Collected data
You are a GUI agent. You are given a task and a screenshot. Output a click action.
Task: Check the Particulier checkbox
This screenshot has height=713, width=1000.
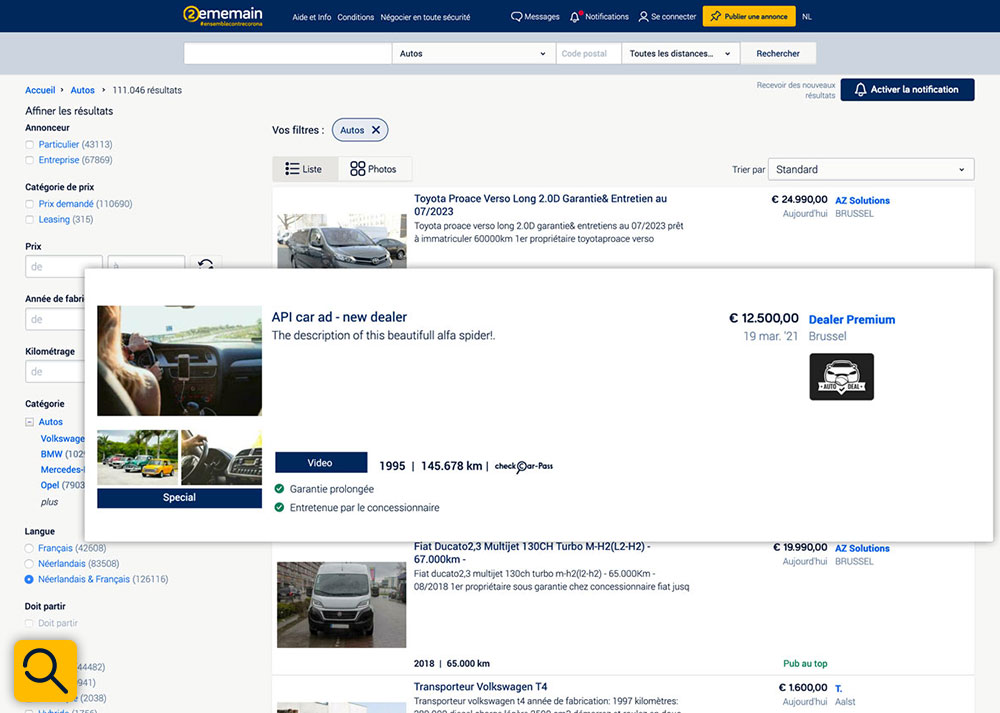(30, 145)
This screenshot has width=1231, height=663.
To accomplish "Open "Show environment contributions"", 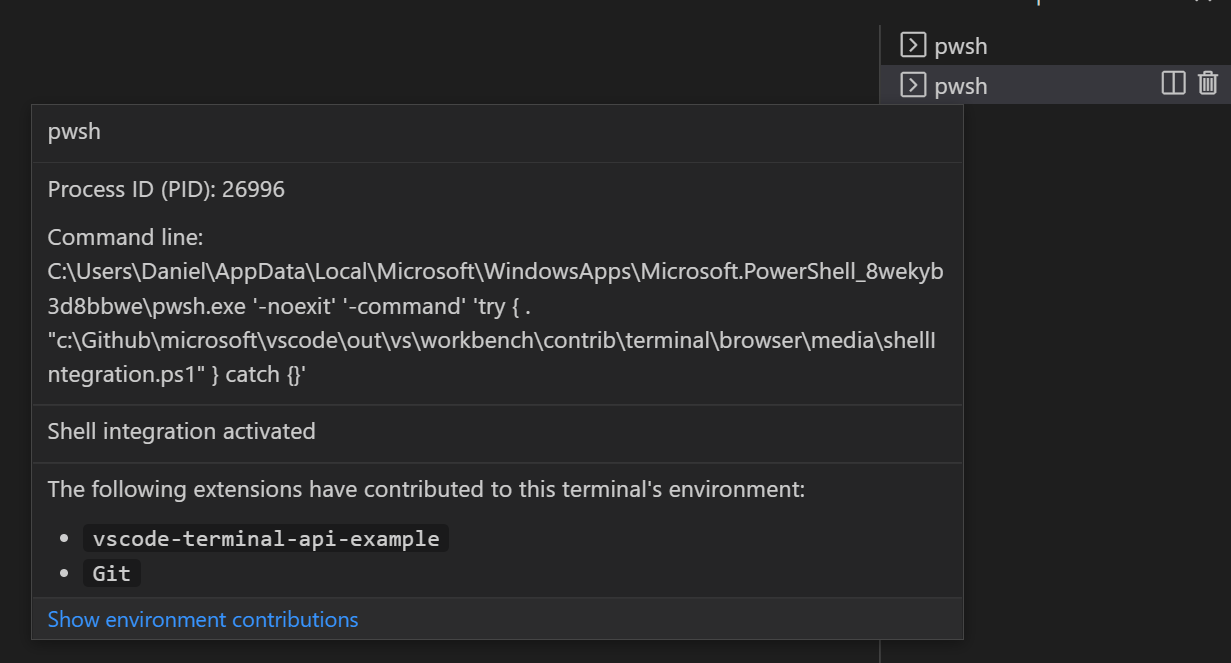I will tap(202, 619).
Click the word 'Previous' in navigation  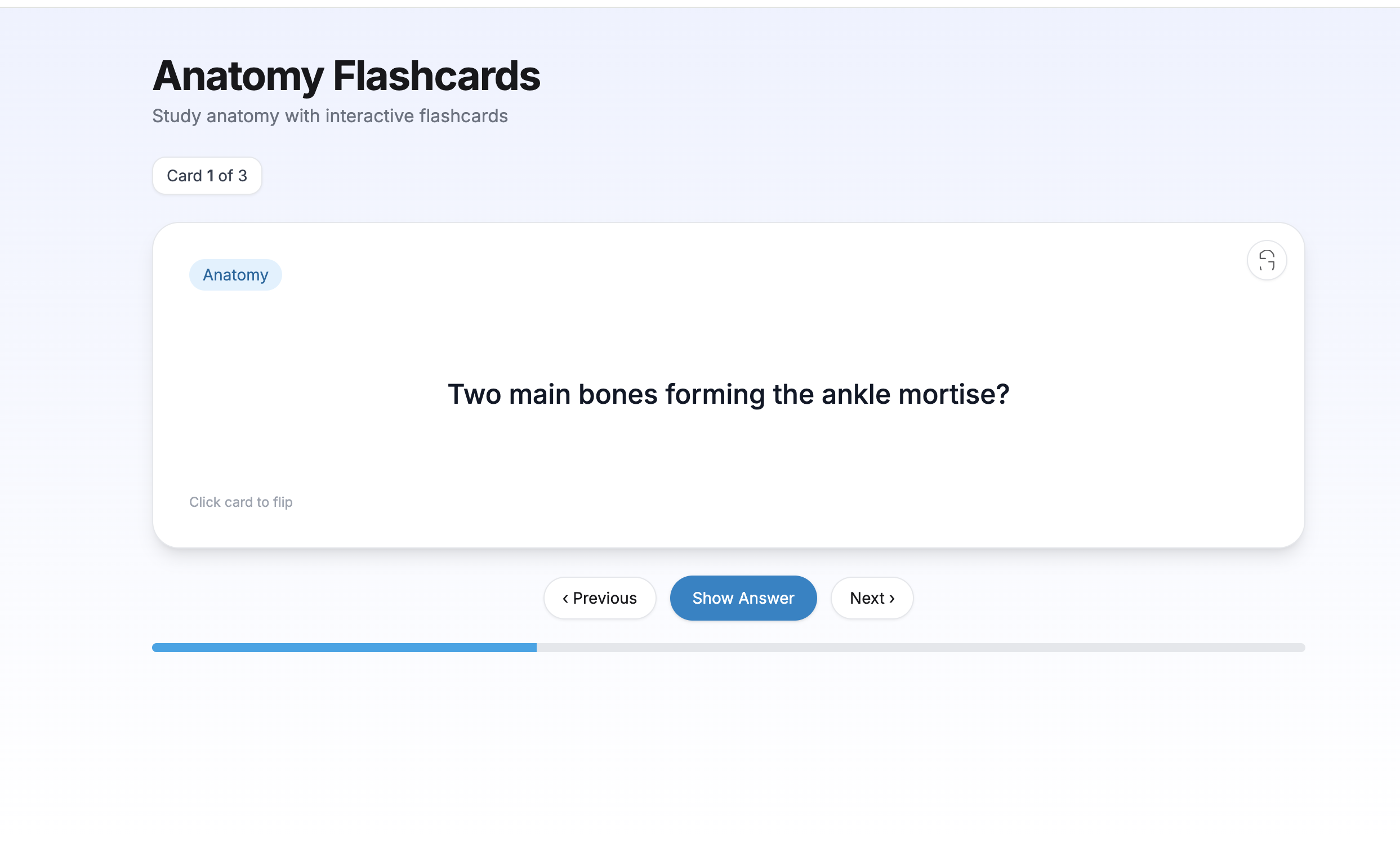click(x=605, y=598)
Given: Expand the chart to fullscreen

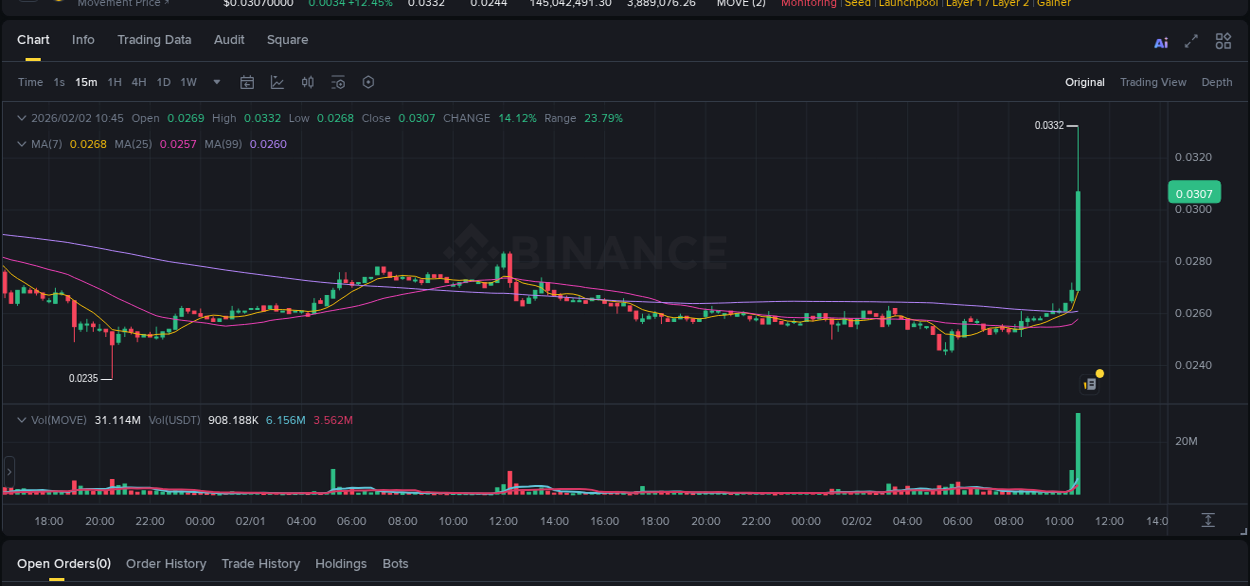Looking at the screenshot, I should (x=1190, y=41).
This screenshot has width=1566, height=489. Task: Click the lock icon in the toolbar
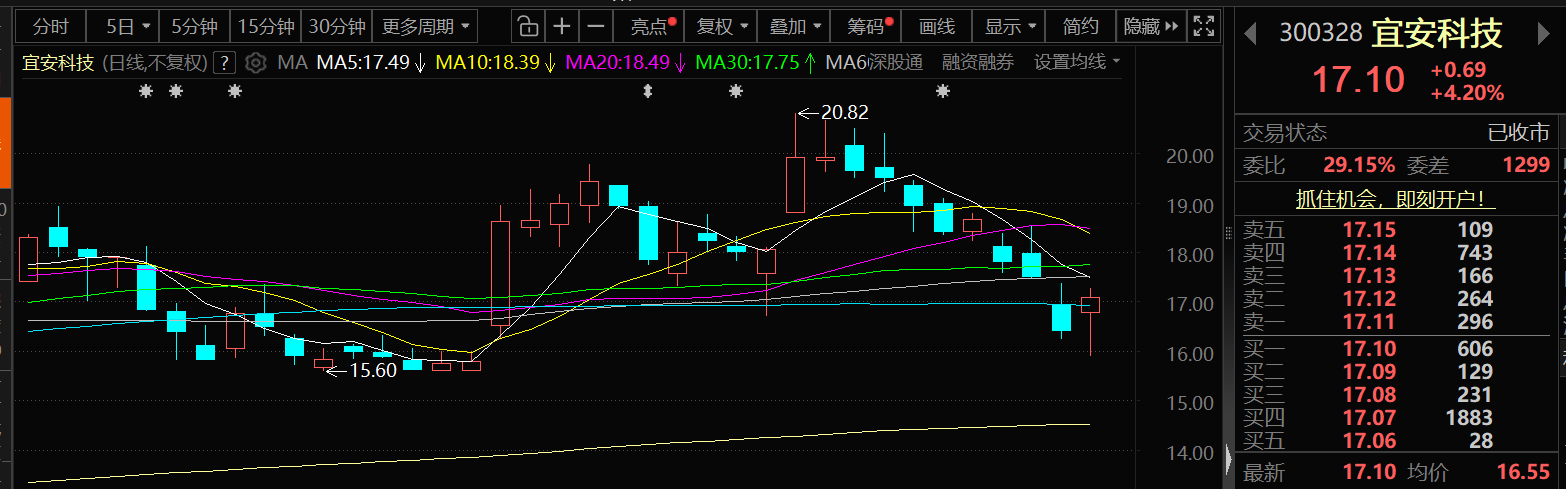point(528,26)
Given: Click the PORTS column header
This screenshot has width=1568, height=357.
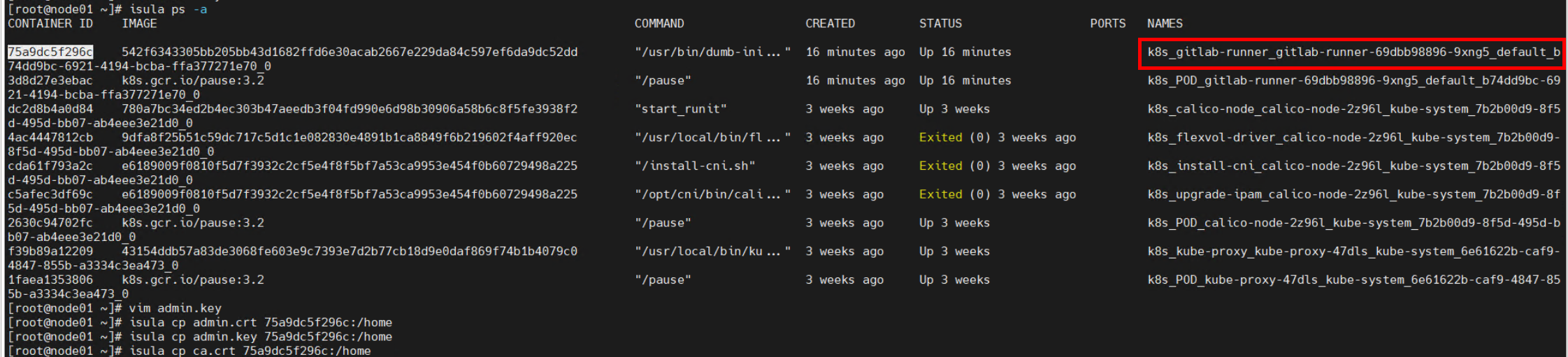Looking at the screenshot, I should click(1107, 24).
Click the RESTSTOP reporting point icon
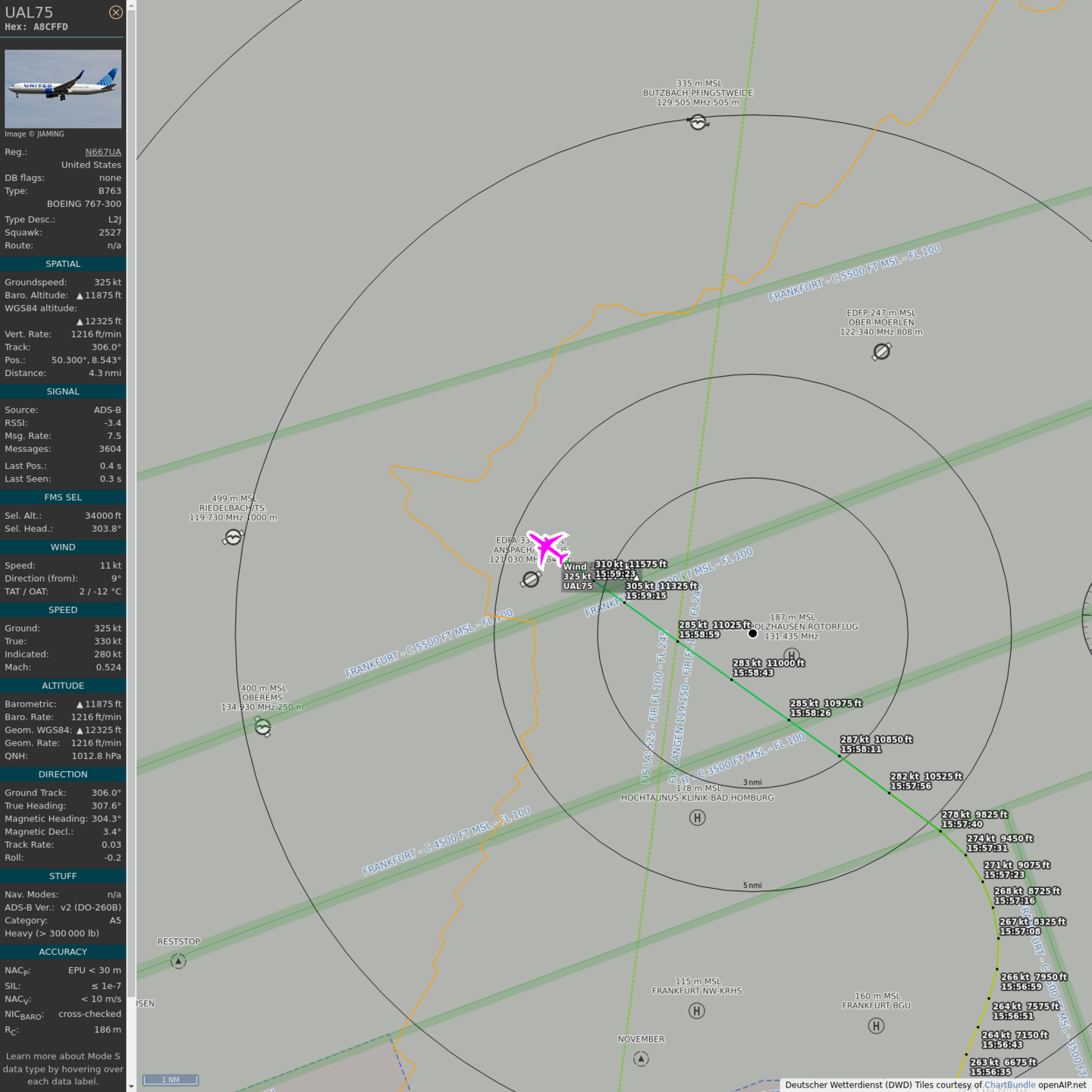Image resolution: width=1092 pixels, height=1092 pixels. click(x=178, y=962)
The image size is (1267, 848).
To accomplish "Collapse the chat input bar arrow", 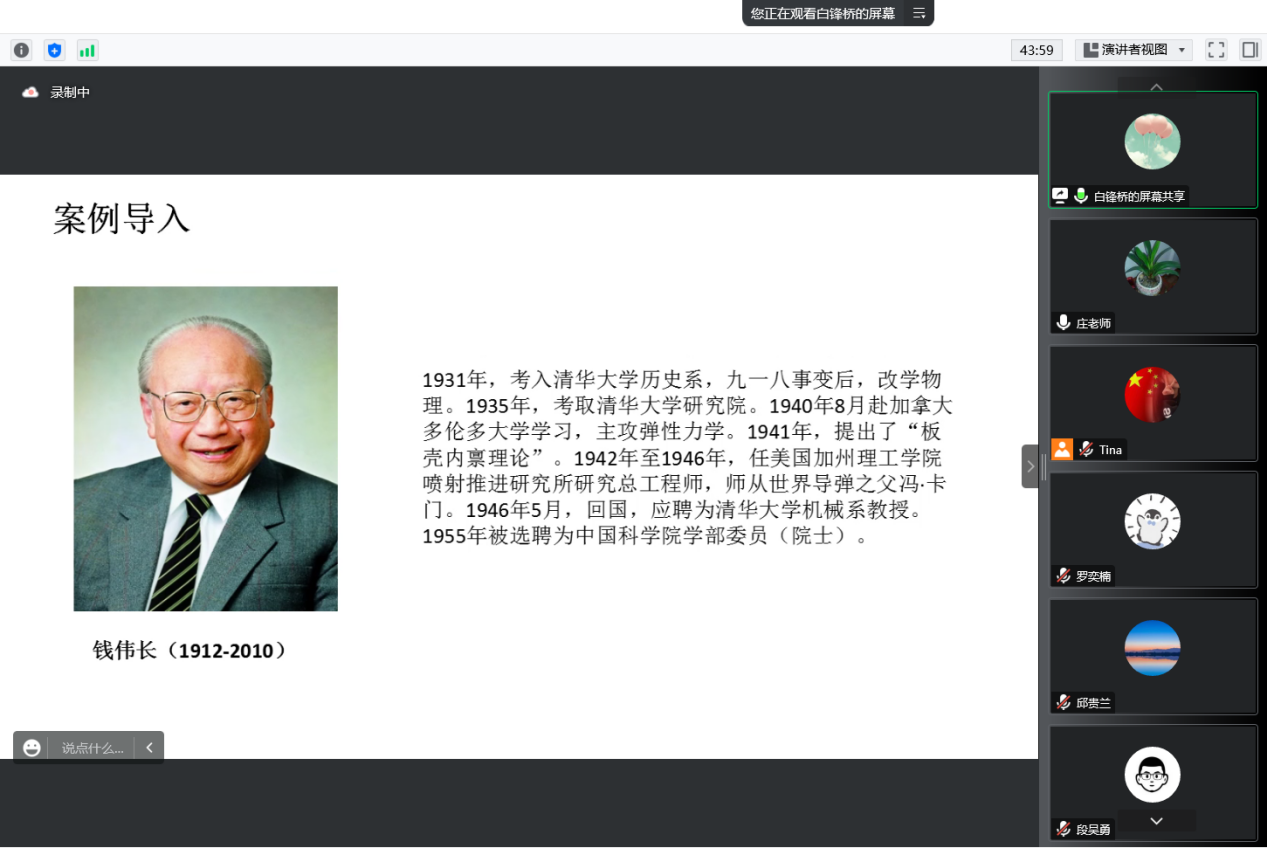I will [x=149, y=748].
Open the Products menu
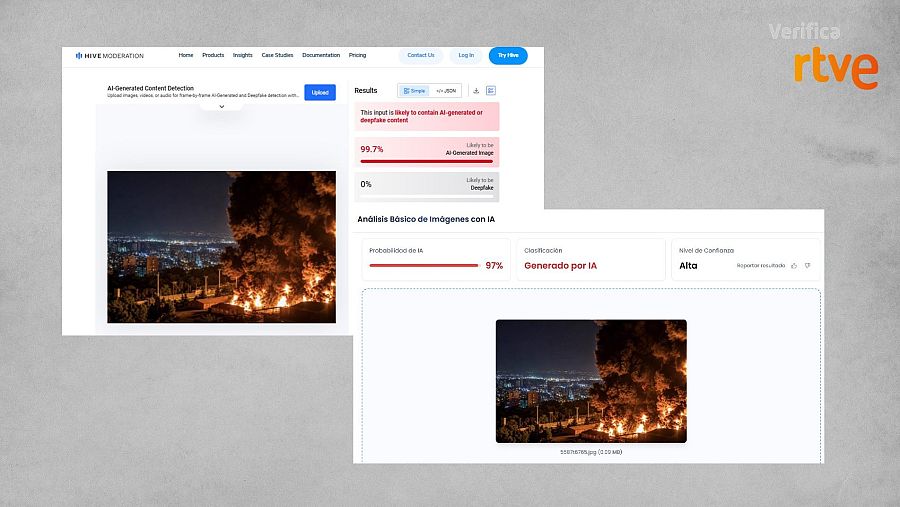The width and height of the screenshot is (900, 507). pyautogui.click(x=213, y=55)
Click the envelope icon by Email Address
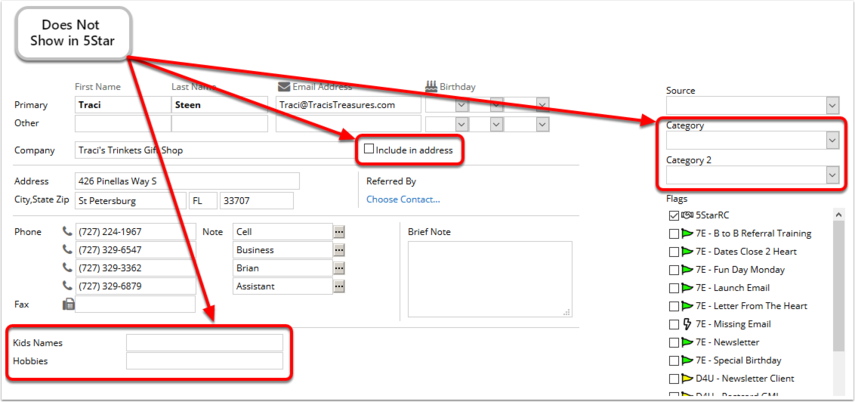855x402 pixels. (x=284, y=87)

GOAL OF THE EXERCISE: Begin at the first line of the entries and end at the line containing "This screenshot has width=1231, height=663.": write out each line exactly, skipping pictures.

REPLY TO THE EXERCISE:
You are a GUI agent. You are given a task and a screenshot. Output a click action.
Task: Check the Particulier checkbox
This screenshot has height=713, width=1000.
(30, 145)
This screenshot has width=1231, height=663.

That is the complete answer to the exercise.